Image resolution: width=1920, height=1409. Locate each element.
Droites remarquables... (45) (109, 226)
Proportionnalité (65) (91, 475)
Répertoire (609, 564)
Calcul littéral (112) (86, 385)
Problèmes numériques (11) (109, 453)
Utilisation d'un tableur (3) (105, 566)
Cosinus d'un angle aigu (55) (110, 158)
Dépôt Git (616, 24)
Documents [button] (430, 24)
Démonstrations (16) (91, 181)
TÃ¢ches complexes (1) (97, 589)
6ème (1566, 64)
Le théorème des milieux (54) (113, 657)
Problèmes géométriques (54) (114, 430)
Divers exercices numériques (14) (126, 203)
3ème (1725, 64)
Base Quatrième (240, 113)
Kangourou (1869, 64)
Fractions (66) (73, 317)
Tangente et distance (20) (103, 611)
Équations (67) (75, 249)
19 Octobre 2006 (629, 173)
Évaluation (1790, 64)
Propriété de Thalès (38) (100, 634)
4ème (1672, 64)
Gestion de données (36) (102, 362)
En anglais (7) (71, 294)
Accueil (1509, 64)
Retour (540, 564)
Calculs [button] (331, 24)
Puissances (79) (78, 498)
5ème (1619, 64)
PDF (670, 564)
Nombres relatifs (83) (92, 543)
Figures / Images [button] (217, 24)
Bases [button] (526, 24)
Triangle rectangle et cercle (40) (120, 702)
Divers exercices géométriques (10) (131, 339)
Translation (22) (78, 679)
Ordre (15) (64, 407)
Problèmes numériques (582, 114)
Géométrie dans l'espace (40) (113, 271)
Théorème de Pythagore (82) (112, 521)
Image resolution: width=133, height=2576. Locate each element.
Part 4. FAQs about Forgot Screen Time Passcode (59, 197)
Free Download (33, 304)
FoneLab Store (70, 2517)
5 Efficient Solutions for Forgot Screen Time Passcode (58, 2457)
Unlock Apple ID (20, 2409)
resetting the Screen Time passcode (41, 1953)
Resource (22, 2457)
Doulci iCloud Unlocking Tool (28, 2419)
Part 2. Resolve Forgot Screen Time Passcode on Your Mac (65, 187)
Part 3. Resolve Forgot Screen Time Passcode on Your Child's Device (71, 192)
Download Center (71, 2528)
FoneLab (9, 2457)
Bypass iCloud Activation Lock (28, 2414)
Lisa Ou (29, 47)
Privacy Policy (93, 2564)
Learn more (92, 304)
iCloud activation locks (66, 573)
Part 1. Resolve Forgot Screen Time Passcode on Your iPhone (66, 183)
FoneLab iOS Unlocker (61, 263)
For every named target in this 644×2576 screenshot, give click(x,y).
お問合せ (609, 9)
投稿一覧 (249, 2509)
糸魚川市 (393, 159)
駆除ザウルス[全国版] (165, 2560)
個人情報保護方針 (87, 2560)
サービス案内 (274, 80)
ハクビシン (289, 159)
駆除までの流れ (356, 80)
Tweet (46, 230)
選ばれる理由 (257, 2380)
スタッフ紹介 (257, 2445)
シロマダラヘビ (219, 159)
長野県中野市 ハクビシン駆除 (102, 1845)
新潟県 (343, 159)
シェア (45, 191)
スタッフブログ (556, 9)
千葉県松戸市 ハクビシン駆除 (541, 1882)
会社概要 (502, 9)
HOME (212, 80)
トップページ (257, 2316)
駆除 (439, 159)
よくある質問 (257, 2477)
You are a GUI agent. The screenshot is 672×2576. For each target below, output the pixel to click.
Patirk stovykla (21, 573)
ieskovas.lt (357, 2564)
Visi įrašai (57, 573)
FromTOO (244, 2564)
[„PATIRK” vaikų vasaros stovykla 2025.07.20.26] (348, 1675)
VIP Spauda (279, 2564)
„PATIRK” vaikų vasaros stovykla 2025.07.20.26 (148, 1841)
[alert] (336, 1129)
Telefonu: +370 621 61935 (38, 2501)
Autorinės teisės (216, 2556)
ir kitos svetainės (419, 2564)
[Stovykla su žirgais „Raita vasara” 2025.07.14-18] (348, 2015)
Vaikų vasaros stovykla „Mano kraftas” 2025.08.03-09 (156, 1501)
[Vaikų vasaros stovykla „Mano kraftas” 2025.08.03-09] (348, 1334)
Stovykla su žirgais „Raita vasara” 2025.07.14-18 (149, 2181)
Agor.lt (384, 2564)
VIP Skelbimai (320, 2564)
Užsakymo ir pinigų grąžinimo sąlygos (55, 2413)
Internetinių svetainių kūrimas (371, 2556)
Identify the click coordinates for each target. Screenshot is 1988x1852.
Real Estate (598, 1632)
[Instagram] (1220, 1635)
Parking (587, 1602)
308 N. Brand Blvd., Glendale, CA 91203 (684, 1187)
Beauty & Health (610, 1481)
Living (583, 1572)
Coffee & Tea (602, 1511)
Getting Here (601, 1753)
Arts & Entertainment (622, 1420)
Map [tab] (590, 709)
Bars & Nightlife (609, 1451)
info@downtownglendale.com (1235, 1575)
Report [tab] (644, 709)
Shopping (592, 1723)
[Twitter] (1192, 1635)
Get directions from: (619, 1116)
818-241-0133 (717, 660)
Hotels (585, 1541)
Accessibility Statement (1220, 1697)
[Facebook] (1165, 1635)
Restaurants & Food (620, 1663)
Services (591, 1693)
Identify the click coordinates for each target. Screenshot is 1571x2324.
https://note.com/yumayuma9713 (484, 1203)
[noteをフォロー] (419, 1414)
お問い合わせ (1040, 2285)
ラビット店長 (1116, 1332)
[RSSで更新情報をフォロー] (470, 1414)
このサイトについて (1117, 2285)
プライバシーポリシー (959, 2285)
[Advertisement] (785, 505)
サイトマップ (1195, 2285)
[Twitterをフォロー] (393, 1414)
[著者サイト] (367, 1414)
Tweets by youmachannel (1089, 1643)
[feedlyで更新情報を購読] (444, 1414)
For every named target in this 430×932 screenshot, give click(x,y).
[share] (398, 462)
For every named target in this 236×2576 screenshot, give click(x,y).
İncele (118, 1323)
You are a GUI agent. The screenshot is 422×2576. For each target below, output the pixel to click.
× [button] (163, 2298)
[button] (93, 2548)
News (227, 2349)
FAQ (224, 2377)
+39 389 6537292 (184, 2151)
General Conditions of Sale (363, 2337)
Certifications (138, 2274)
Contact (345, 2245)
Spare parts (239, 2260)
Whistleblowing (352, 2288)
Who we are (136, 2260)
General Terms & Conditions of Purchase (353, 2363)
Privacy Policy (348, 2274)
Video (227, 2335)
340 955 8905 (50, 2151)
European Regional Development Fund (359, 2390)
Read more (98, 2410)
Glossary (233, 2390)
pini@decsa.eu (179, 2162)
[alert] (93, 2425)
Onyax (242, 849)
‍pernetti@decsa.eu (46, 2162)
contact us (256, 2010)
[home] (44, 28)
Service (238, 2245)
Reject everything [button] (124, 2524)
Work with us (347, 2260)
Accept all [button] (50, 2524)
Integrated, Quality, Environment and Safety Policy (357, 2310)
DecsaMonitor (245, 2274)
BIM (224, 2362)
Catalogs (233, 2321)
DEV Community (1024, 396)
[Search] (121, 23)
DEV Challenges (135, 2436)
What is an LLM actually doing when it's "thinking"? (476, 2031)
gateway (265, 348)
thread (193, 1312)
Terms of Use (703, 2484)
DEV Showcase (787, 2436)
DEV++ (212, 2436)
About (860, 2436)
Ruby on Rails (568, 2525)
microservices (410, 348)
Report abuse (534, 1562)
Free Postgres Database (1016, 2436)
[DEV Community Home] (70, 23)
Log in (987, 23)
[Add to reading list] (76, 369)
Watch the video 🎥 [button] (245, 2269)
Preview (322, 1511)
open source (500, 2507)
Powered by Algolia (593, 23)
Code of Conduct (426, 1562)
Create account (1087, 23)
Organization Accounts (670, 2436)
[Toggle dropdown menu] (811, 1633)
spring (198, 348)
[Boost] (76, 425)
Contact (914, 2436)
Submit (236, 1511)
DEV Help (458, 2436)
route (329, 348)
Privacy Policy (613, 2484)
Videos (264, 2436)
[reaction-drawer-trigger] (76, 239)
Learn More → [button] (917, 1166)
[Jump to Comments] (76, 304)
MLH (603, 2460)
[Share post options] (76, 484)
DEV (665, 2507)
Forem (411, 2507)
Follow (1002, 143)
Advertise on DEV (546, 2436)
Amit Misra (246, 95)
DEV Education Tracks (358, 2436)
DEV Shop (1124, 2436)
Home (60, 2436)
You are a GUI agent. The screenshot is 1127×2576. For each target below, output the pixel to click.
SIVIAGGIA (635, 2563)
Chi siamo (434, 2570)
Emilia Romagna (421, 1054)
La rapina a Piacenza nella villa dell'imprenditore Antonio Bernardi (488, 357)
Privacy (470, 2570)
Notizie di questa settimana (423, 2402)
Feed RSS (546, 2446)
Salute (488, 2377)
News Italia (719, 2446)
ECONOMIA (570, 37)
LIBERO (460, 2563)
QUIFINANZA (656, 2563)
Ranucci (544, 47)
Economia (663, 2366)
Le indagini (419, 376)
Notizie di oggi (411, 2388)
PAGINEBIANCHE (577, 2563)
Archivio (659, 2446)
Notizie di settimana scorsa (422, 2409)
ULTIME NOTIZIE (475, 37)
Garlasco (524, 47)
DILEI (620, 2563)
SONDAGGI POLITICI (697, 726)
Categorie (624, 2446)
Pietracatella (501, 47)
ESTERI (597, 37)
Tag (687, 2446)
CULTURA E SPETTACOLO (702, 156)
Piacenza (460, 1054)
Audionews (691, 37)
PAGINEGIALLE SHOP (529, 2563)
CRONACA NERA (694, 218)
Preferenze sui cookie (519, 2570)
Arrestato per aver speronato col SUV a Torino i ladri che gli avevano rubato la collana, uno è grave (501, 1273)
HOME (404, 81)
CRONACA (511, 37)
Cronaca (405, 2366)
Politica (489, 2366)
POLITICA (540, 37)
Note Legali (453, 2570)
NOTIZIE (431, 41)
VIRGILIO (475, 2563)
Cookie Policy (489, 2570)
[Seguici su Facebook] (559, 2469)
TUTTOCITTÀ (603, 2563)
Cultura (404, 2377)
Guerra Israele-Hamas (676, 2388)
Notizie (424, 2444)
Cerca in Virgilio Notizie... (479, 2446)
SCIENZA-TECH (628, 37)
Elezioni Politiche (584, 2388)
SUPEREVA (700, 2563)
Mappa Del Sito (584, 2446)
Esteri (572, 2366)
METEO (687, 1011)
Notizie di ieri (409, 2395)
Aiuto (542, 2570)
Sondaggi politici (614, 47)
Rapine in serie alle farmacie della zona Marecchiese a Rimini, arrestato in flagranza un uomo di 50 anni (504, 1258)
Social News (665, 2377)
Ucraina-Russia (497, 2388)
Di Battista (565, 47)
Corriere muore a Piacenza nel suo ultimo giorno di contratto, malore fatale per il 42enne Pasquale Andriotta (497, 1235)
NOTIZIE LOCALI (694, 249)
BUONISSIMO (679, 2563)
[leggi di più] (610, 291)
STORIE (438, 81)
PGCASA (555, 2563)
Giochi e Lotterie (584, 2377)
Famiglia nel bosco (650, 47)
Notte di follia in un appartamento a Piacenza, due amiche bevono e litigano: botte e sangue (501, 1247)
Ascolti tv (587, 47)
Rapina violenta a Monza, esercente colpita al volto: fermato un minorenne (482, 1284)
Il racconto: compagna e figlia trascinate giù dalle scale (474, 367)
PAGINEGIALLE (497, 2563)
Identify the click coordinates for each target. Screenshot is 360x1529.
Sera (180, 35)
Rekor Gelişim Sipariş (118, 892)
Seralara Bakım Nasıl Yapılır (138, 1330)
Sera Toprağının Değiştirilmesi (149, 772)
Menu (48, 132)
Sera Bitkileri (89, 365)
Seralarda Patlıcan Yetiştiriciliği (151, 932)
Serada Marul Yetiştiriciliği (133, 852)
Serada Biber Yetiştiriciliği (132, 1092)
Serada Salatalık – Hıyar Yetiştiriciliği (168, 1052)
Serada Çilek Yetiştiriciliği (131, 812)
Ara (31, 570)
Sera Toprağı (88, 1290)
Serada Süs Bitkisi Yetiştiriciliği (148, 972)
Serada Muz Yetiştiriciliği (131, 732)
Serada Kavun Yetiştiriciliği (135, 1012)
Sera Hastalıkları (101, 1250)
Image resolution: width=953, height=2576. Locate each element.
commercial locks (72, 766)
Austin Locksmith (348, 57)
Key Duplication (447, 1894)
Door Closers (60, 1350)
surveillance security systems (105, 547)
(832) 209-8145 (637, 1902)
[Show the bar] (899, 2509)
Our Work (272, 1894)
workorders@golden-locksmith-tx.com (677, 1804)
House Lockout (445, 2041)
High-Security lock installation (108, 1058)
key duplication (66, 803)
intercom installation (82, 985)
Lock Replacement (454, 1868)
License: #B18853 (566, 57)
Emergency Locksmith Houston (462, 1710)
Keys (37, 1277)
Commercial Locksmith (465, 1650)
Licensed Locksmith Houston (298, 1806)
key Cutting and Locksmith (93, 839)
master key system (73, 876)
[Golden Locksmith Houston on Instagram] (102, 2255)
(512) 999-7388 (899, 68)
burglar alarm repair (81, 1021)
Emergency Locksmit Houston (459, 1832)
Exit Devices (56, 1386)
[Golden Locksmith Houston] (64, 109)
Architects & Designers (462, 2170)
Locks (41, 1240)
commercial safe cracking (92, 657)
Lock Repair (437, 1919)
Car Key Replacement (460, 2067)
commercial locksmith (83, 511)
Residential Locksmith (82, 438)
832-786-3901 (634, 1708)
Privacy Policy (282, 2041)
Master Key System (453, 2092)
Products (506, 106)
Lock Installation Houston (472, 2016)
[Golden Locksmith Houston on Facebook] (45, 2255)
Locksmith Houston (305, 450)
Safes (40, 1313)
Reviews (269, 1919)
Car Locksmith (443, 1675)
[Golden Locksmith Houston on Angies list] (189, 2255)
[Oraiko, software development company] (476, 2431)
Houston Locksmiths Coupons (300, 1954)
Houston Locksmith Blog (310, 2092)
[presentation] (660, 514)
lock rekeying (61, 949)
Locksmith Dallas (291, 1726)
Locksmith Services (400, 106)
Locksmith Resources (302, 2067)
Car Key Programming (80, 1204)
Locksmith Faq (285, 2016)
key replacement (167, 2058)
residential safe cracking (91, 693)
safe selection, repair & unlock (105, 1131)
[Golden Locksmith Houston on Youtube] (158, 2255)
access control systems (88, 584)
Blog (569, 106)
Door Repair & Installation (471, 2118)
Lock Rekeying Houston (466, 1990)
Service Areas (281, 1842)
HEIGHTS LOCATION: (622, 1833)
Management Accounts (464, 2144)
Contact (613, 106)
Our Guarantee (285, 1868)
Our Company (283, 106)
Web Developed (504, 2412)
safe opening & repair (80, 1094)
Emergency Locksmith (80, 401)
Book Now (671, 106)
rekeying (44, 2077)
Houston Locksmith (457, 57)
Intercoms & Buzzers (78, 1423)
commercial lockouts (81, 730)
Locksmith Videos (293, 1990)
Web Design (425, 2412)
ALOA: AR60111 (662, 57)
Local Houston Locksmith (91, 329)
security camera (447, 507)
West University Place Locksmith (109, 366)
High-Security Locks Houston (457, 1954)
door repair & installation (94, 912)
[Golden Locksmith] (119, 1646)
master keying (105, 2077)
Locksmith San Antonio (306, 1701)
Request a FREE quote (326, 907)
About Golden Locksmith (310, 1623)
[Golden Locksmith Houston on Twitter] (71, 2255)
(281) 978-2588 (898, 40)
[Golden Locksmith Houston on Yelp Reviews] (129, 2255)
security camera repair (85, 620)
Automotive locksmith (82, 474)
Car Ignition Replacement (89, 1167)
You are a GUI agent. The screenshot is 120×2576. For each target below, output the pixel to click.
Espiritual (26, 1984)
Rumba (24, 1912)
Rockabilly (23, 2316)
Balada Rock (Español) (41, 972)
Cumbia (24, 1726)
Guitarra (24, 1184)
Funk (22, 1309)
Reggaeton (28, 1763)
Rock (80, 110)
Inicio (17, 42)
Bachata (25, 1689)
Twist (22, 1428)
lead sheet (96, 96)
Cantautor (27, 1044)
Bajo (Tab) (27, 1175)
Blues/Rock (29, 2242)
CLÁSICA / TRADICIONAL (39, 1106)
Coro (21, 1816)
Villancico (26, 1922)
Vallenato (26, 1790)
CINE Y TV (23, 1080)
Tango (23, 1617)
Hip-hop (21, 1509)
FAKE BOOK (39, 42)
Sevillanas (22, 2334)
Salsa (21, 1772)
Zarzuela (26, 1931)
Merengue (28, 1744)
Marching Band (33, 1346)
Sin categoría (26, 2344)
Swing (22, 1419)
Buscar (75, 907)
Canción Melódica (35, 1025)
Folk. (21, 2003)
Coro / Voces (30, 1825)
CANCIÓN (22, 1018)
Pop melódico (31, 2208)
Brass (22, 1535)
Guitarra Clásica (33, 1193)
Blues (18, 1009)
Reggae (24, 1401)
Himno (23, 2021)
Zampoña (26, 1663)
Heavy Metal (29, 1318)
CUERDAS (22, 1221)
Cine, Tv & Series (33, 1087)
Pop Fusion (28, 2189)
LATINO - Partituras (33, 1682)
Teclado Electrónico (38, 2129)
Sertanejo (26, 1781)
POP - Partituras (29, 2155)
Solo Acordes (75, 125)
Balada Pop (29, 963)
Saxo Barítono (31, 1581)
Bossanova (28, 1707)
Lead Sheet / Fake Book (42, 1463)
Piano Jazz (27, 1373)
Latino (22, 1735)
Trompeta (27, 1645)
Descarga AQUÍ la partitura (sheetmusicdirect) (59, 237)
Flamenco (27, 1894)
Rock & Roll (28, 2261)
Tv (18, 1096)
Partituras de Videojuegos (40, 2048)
--- --- ---
▶ [Required work]:
From the listing above, the lines starting with the one that has "Sera Bitkileri (89, 365)" and running through the one that has "Austin Locksmith (348, 57)" should be copied exactly, ends included.

▶ [Answer section]:
Sera Bitkileri (89, 365)
Seralarda Patlıcan Yetiştiriciliği (151, 932)
Serada Marul Yetiştiriciliği (133, 852)
Serada Biber Yetiştiriciliği (132, 1092)
Serada Salatalık – Hıyar Yetiştiriciliği (168, 1052)
Serada Çilek Yetiştiriciliği (131, 812)
Ara (31, 570)
Sera Toprağı (88, 1290)
Serada Süs Bitkisi Yetiştiriciliği (148, 972)
Serada Muz Yetiştiriciliği (131, 732)
Serada Kavun Yetiştiriciliği (135, 1012)
Sera Hastalıkları (101, 1250)
Image resolution: width=953, height=2576. Locate each element.
commercial locks (72, 766)
Austin Locksmith (348, 57)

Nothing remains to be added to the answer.